NEW ORLEANS (AP) — Across New Orleans — from abandoned sections of the Lower Ninth Ward to apartments near City Hall — a homeless population that has nearly doubled since Hurricane Katrina is squatting in the ruins of the storm.

Through pried-open doors of some of the city’s estimated 80,000 vacant dwellings, the poor, mentally ill and drug-addicted have carved out living conditions like those of the Third World.

“These are abandoned people, living in abandoned housing, in a city which in many ways has itself been abandoned,” said Martha Kegel, executive director of UNITY of Greater New Orleans, a group that helps the homeless.

In January 2005, UNITY volunteers toured shelters, parks and flophouses and counted 6,300 homeless people in the city and its immediate suburbs. A UNITY count in January 2007 estimated 12,000 homeless, though only 60 percent of the city’s general population had returned.

Shelters say they are turning away hundreds each night, their beds reduced citywide from 832 to 232.

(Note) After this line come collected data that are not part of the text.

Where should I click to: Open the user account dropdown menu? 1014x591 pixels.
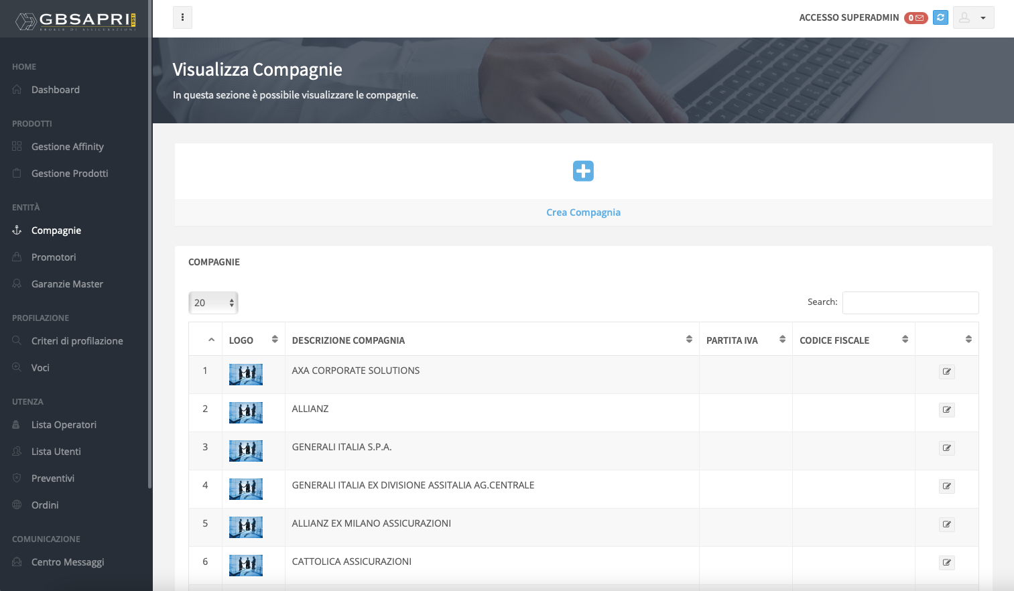coord(983,17)
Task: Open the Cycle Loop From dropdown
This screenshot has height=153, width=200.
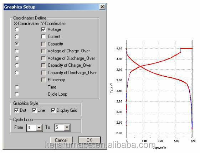Action: pos(39,128)
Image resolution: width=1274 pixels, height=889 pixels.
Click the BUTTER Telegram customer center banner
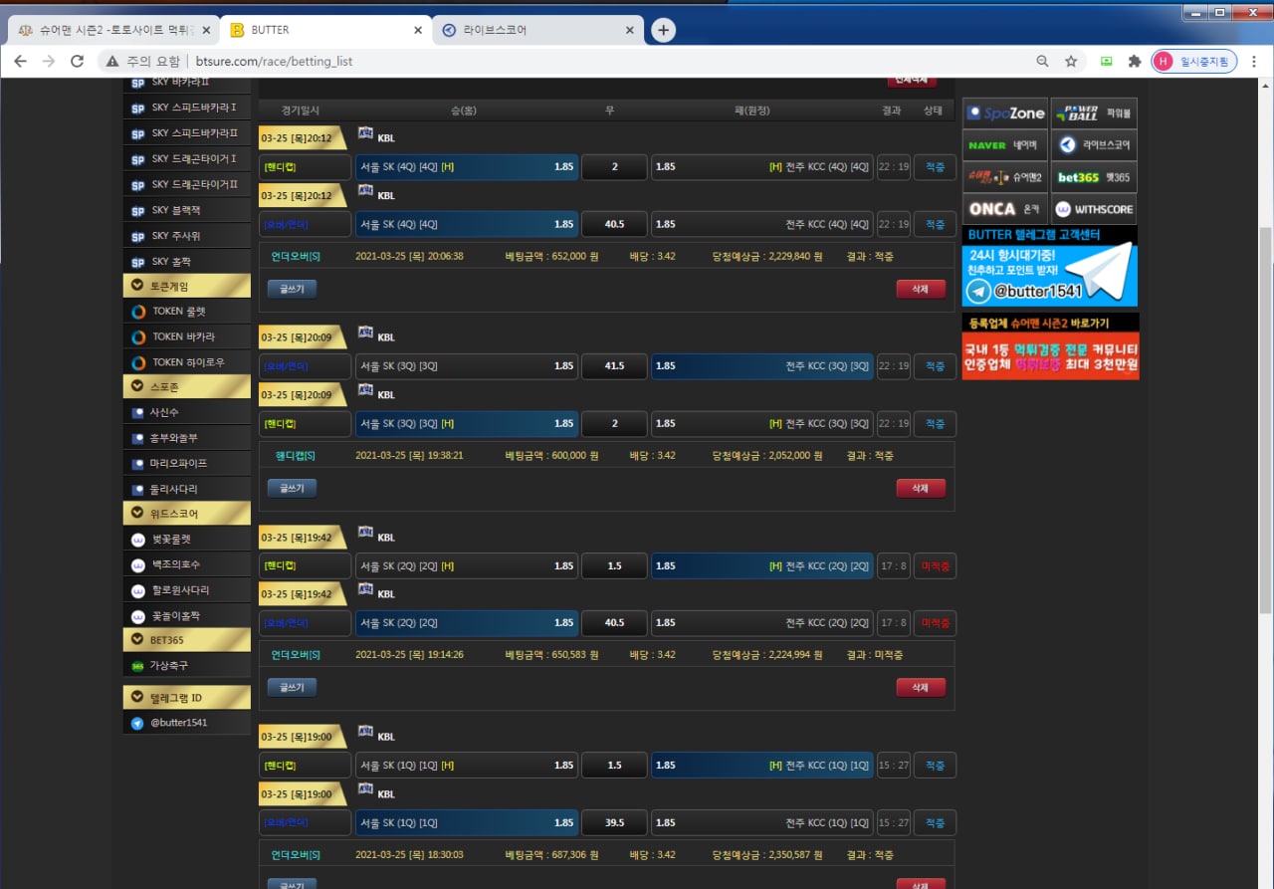tap(1049, 266)
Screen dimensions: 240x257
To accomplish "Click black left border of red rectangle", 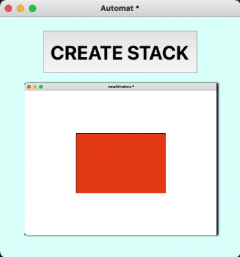I will tap(76, 163).
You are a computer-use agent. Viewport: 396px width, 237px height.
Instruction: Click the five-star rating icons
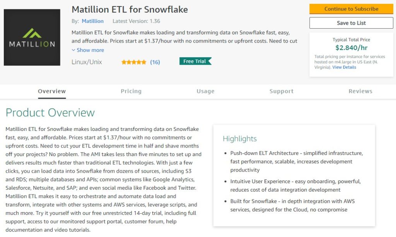click(x=134, y=62)
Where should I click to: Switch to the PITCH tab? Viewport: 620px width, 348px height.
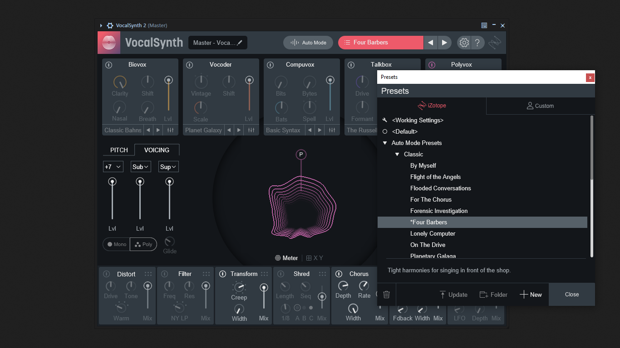[x=119, y=150]
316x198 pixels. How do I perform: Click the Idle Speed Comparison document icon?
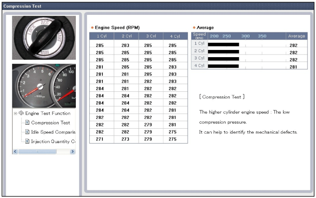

“There’s no shelters left in this city. And I’d rather live in an abandoned home than under the overpass. That’s where people end up dying,” said Nick St. Laurent, 26, who came from Detroit seeking construction work but ended up in a gutted apartment about a quarter-mile from City Hall. Nearby is a homeless camp under the elevated Interstate 10, in a neighborhood where police report a homicide and nine assaults this year.

Tamara Martin, 33, who takes the anti-anxiety drug Lexapro to drive away what she calls “that evil solution” of crack cocaine, slept for two months in the shell of her childhood home, rejected by family and emergency shelters who said they had no room for an addict.

Routed from the gutted house by National Guard patrols who warned that a weak roof could entomb her, Miss Martin accepted a move-in invitation from a man in another abandoned building. It’s another poor substitute for the apartment she used to have at a housing project, one of four the government wants to demolish in a city where market rent has increased 81 percent.

Because she’s homeless, she said, “I can’t get right, you know … I’m striving hard. I’m striving hard. I’m losing so much weight I’m striving so much.”

No one knows exactly how many people have taken refuge in abandoned buildings, but unprecedented increases in trespassing arrests and vacant-building fires suggest there could be thousands.

Some are longtime residents like Miss Martin. Others, like Mr. St. Laurent, came to the city for rebuilding jobs but ran into a buzz saw of gentrifying rents and damage to affordable apartments and shelters — an ironic development for a city known as the Big Easy.

Of the 200,000 homes lost to Katrina, 41,000 were rental units affordable to people earning less than the area’s median income, according to a July study by the California nonprofit PolicyLink. Since the storm, fair market rent for an efficiency apartment has risen from $461 to $836, according to the Greater New Orleans Community Data Center.